Goal
Output the stretch of the material from the line containing "Task: Click the magnifier" through its end, copied character for character, with the pictures omitted.

Stored records
◆ ◆ ◆ ◆ ◆

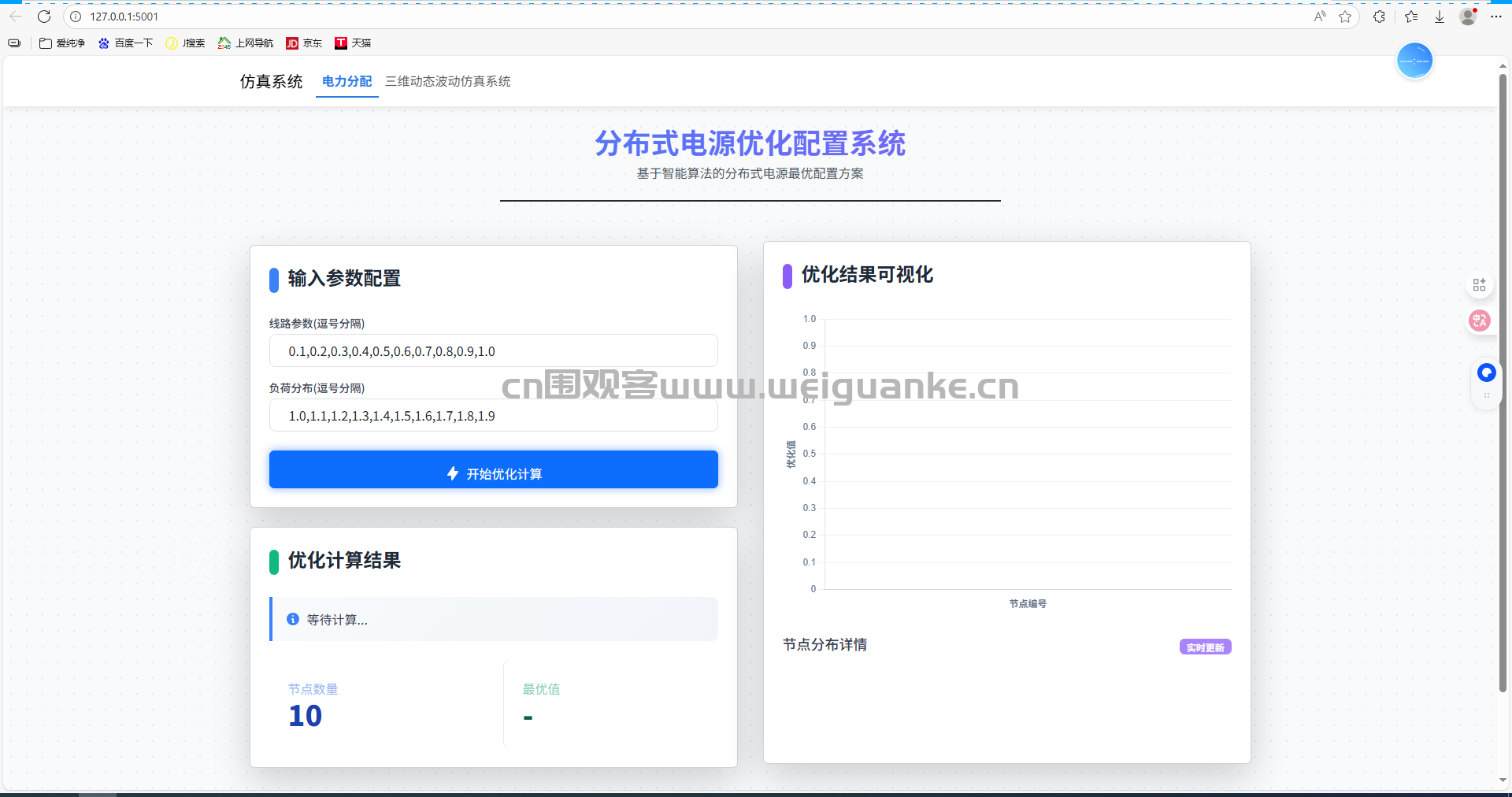The width and height of the screenshot is (1512, 797).
Task: Click the 开始优化计算 button
Action: pyautogui.click(x=493, y=469)
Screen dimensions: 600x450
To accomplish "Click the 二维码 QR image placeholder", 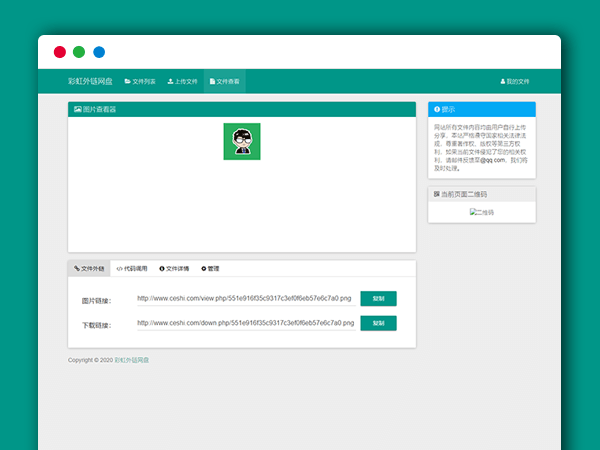I will pyautogui.click(x=481, y=212).
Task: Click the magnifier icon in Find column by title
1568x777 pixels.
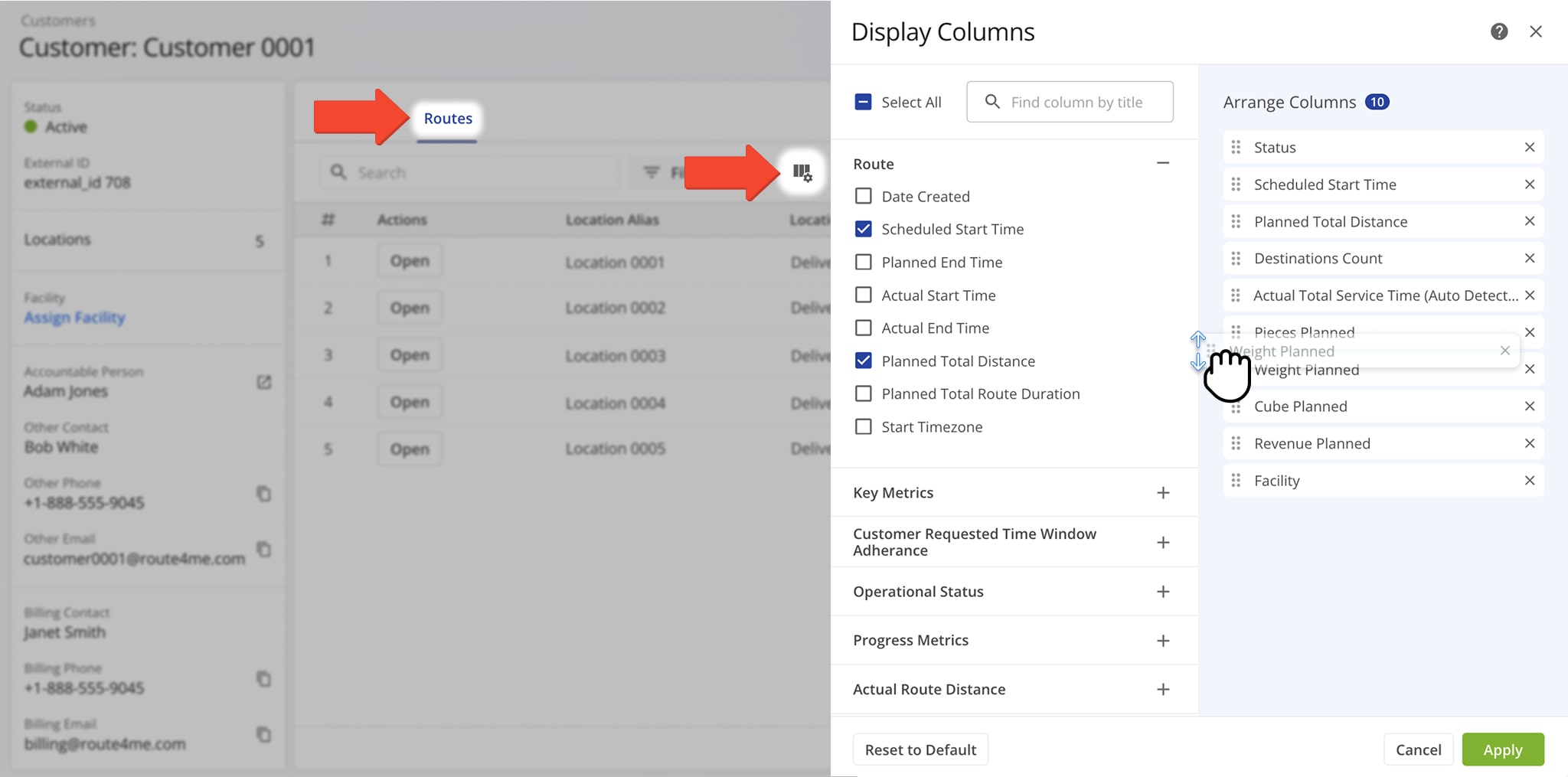Action: tap(993, 101)
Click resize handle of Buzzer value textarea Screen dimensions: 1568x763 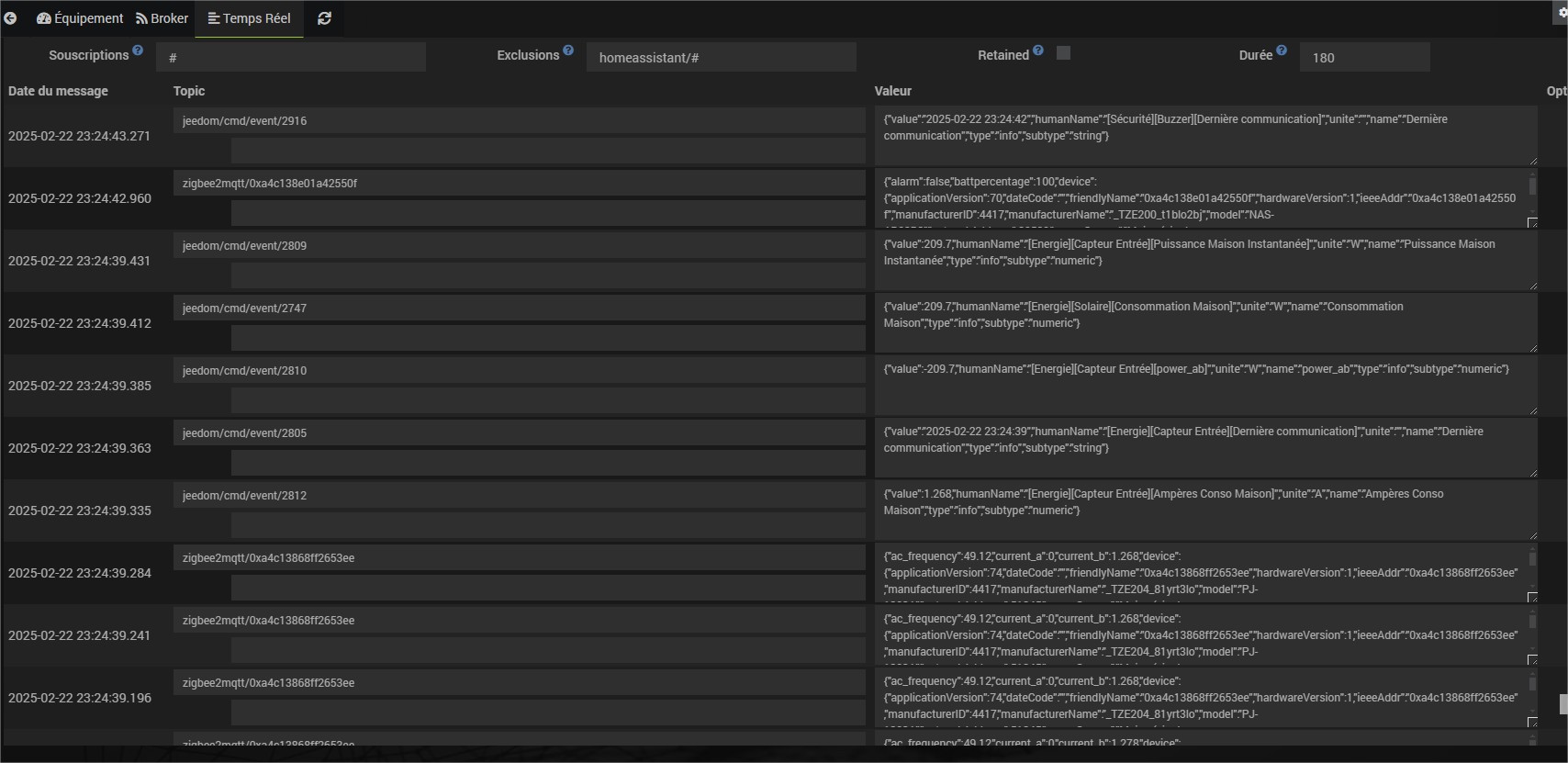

◆ ◆ ◆ ◆ ◆

Task answer
Task: Click the magnifier icon in Find column by title
1568x777 pixels.
Action: tap(993, 101)
Click resize handle of Buzzer value textarea Screen dimensions: 1568x763 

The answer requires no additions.